Copy the text of every row below word for word, omitting the pictures.

•••••

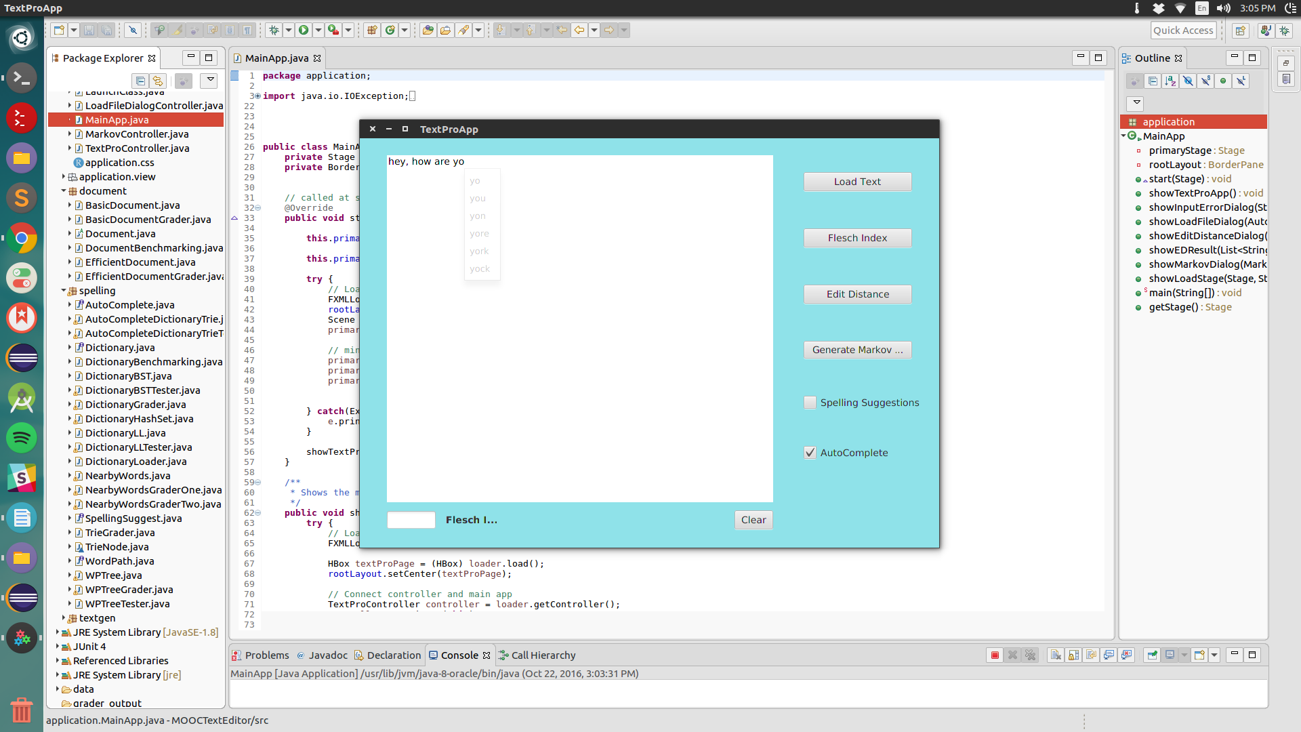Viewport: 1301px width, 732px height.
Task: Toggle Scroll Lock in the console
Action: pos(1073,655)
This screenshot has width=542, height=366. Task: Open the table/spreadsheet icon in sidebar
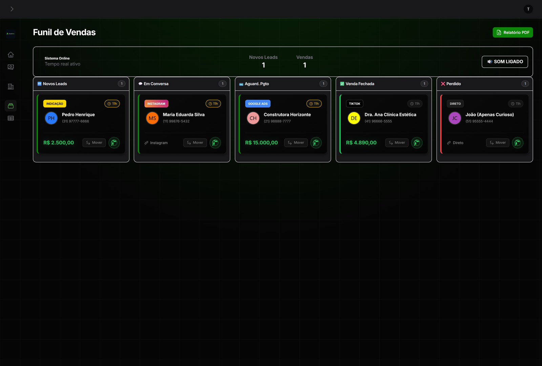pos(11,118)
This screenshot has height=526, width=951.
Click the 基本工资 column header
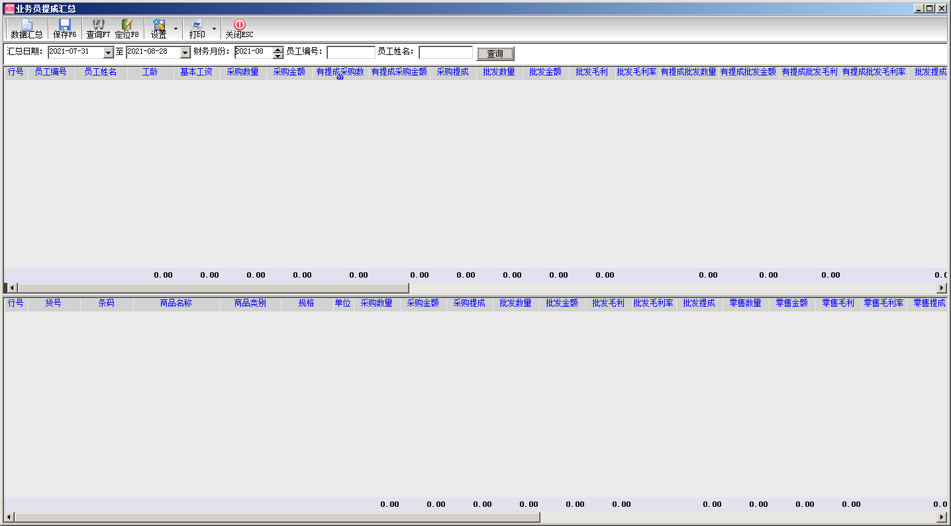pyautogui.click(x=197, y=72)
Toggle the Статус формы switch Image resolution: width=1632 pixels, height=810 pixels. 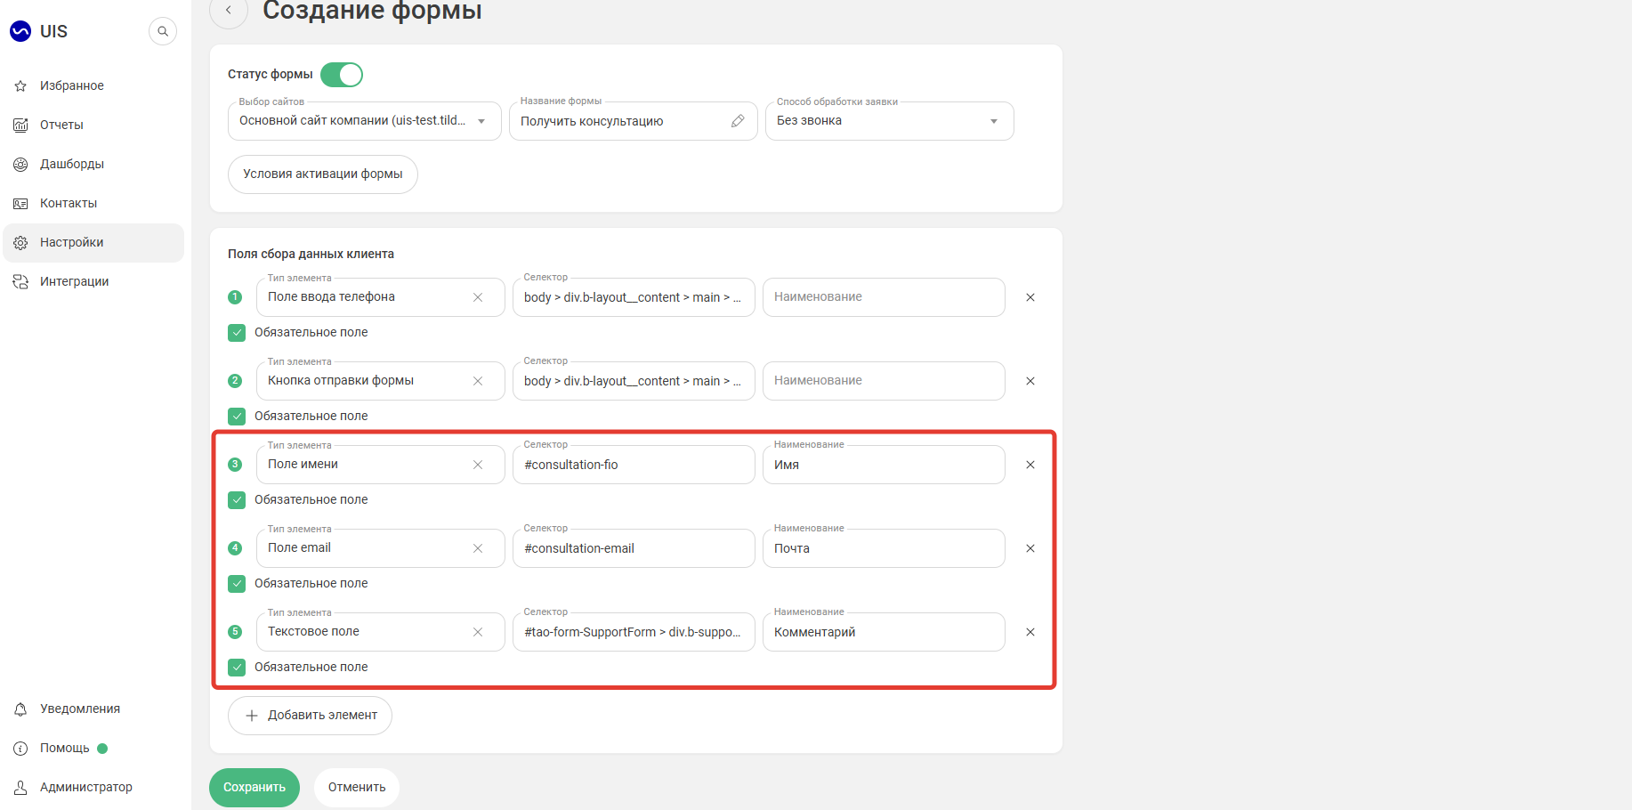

•••••

» The output
Viewport: 1301px width, 732px height.
Task: Toggle Scroll Lock in the console
Action: pos(1073,655)
This screenshot has width=542, height=366. Task: Open the table/spreadsheet icon in sidebar
pos(11,118)
This screenshot has height=526, width=951.
Click the 基本工资 column header
pyautogui.click(x=197, y=72)
Toggle the Статус формы switch Image resolution: width=1632 pixels, height=810 pixels. 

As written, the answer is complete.